Klamath farmers defy feds

Published September 1, 2001

Farmers in Oregon’s drought-stricken Klamath Basin celebrated Independence Day by repeatedly defying federal Bureau of Reclamation officials, diverting small streams of water from Upper Klamath Lake for their thirsting crops. Local authorities refused to intervene, and Bureau officials threatened to call in federal marshals and the FBI.

Klamath farmers rely on lake water to irrigate their crops and feed their livestock, but the Reclamation Bureau shut off the farmers’ water in April in the interests of endangered salmon and suckerfish. The Bureau ruled the fish’s rights to the water trumped those of the farmers, despite the government’s prior agreement to supply the farmers with irrigation water.

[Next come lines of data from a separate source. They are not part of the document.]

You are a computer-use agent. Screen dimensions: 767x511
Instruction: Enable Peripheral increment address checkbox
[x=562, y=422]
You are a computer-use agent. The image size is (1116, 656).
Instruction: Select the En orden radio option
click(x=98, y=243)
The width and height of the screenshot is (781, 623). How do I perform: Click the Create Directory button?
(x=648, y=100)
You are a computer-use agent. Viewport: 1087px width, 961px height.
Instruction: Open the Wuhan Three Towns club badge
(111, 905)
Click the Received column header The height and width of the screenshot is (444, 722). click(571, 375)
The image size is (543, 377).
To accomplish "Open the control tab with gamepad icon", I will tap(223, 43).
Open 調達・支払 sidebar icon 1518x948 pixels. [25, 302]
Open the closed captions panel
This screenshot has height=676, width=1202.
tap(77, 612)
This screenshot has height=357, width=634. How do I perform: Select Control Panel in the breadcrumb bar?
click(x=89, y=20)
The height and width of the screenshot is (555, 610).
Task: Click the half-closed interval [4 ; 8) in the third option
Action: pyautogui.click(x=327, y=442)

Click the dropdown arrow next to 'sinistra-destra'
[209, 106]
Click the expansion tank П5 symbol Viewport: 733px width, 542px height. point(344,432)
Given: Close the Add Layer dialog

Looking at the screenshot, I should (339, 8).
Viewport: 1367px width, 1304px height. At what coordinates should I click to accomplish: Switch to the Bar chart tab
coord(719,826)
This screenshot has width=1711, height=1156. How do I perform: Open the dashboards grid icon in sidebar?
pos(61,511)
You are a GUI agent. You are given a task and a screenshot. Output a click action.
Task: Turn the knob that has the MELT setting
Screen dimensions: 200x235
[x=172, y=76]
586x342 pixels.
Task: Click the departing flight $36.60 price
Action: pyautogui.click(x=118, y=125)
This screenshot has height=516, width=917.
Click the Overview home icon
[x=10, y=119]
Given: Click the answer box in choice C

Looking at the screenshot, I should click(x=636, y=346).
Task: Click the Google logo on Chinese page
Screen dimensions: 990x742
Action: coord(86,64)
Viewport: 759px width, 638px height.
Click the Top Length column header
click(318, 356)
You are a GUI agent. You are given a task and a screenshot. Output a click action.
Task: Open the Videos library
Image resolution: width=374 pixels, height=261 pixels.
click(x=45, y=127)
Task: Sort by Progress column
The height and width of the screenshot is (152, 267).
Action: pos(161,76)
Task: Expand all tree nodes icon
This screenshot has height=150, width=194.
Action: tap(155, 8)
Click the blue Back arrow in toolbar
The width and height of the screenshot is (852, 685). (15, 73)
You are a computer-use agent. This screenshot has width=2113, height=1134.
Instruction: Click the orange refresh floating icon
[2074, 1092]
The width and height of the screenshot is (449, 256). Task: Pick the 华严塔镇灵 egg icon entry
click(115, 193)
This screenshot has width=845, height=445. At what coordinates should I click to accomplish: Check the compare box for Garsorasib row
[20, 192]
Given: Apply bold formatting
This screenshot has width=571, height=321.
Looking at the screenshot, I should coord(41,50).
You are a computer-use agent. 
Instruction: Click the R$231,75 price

The Independence Day water diversions were symbolic in nature, amounting to little more than a trickle from the lake. “It just appears to me that they are trying to save their lives,” stated Klamath County sheriff Tim Evinger, explaining his refusal to intervene. “There were women and children at the headgates. It was a nonviolent situation.”

Others were not so understanding. Wendell Wood of the Oregon Natural Resources Council characterized the civil disobedience “as a case of vandalism and sabotage, and we condemn it.”

Protest leaders strengthened their resolve to defy the Bureau as their short-term legal options evaporated one by one. The U.S. Senate rebuffed an attempt by Senator Gordon Smith (R-Oregon) to temporarily lower lake levels three feet to save the farmers. Immediately thereafter, on July 13, Interior Secretary Gail Norton refused to convene a “God squad” of cabinet-level officials with the authority to set aside Bureau decisions enforcing the Endangered Species Act.

A group of farmers announced they had hired property rights law firm Marzulla & Marzulla to present a Fifth Amendment Takings claim in federal court. However, courtroom litigation may take years to resolve the issue.

Senator Smith observed that the U.S. Fish and Wildlife Service (USFWS) had previously released a plan with a series of recommendations for the recovery of the suckerfish. While prescribing Upper Klamath Lake’s minimum level at 4137 feet above sea level, the plan called for the federal government to actively manage the lake with such programs as water aeration, removal of suckerfish predators, wetland rehabilitation projects, and enhancement of spawning habitats. After the government subsequently failed to act on the plan, it responded to current concerns over the suckerfish by raising the mandatory lake level to 4140 feet–effectively shutting off the water flow to the farmers who depend on the lake for irrigation and drinking water for their livestock.

“The people of the Klamath Basin are having their lives destroyed because a federal agency failed to take its own advice and do its job to recover fish,” stated Senator Smith. “Farmers are now being asked to pay for the government’s inaction, while the suckerfish may be no better off in the end.”

Added Smith, “The Endangered Species Act was never meant to rob people of their livelihoods; it was designed to guide the federal government’s management of wildlife recovery efforts. But instead of actively managing as even the Fish and Wildlife Service said it should, it has chosen to blindly throw water at the suckerfish and deprive farm families of that same water without any guarantee of ultimate success.”

The crowds attending the protests called on the federal government to amend the Endangered Species Act to take into consideration communities destroyed by its current enforcement. As July passed by, the crowds continued to grow, bringing increasing attention to the Act’s rough edges as currently written.